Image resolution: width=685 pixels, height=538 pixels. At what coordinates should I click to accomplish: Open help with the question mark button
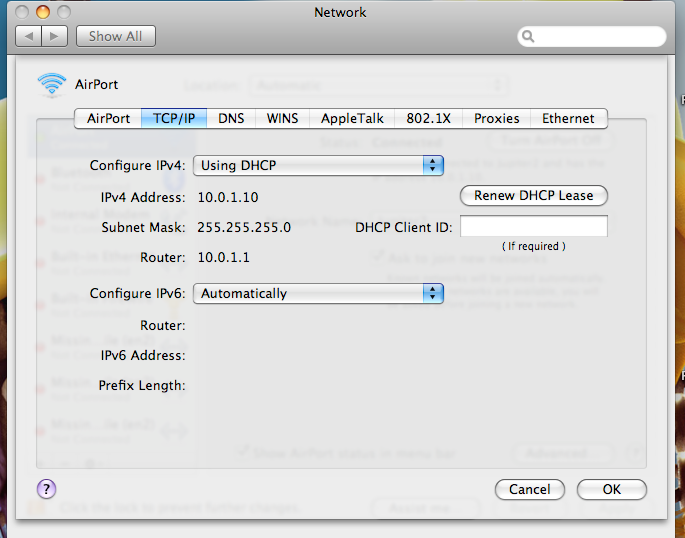pos(46,489)
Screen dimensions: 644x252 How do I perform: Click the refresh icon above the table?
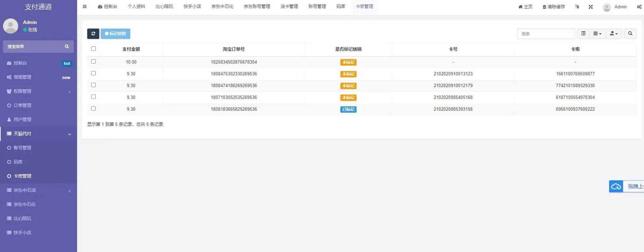click(93, 34)
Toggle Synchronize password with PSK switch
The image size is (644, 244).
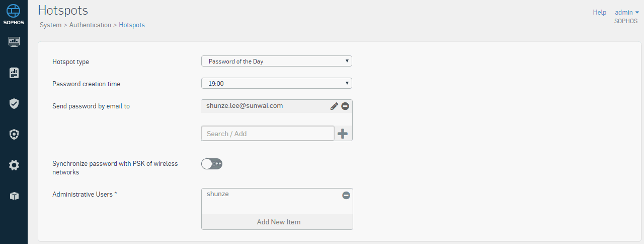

==========

TASK TO COMPLETE:
Leave out the pictures and output the rest of the material exactly as written.

REPLY:
Image resolution: width=685 pixels, height=538 pixels. At what coordinates should I click to accomplish: Open help with the question mark button
pos(46,489)
Screen dimensions: 644x252 How do I perform: Click the refresh icon above the table?
click(93, 34)
Toggle Synchronize password with PSK switch
The image size is (644, 244).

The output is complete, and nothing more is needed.